• [EXERCISE DIRECTIONS] A single number is required: the count of lines in the following entries that include the word "Choose".

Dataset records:

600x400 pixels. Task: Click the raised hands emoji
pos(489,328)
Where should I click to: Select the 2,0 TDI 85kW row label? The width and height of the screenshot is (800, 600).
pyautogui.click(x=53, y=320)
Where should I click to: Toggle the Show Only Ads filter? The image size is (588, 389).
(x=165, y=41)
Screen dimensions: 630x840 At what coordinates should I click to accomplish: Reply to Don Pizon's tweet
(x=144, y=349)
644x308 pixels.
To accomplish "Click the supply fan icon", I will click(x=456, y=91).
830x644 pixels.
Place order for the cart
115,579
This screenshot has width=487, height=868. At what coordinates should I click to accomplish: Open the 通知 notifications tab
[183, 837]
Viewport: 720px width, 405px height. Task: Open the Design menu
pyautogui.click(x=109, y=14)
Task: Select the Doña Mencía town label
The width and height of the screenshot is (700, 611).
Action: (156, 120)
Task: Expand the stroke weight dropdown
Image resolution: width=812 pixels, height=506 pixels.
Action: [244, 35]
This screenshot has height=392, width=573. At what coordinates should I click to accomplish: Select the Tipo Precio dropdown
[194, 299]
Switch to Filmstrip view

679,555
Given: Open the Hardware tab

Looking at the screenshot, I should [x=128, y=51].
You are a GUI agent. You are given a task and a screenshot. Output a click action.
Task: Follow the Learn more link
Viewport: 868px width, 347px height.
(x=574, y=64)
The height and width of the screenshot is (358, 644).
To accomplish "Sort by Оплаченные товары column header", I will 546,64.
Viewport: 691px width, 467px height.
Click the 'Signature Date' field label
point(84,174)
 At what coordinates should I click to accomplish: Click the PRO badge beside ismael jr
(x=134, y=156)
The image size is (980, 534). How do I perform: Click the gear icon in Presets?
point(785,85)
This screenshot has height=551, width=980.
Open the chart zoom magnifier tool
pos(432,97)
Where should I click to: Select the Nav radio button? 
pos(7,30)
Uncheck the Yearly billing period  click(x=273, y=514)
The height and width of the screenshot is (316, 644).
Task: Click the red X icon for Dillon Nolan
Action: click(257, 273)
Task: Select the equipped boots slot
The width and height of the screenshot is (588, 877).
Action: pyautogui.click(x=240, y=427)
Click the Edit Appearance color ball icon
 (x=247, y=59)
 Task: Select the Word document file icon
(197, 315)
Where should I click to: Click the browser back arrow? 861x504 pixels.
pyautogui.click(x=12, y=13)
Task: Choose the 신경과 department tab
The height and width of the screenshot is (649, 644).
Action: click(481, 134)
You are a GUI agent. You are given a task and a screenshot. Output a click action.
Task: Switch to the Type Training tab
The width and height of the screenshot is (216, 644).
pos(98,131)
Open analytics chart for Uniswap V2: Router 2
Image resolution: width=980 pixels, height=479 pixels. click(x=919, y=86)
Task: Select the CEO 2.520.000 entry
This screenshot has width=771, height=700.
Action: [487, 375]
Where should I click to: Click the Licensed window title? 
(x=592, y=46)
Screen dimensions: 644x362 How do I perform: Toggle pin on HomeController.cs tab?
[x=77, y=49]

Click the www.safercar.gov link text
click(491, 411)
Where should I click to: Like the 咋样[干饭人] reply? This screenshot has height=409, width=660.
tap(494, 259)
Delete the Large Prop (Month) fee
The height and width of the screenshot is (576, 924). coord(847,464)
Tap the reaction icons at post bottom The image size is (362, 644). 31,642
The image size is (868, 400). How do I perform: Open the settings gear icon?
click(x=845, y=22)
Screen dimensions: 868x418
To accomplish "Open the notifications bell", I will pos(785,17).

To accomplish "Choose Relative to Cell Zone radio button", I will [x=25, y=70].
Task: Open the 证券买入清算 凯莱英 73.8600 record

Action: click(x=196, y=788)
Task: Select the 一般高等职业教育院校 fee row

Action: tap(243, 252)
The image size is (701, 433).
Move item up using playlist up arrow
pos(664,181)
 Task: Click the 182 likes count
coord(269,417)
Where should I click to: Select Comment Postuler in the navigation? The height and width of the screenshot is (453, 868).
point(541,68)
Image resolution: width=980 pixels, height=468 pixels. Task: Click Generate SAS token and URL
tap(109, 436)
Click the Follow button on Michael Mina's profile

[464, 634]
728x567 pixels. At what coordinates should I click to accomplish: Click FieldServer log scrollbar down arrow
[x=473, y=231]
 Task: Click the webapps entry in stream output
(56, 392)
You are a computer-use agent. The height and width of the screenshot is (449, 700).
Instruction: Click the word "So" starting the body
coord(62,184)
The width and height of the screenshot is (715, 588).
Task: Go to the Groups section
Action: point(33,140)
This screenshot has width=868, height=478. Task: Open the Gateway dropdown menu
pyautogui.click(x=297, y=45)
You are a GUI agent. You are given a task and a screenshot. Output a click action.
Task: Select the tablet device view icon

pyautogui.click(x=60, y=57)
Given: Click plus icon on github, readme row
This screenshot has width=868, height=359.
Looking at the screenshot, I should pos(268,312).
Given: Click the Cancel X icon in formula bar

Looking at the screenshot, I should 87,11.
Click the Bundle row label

• [ANSWER TO THE EXERCISE] 2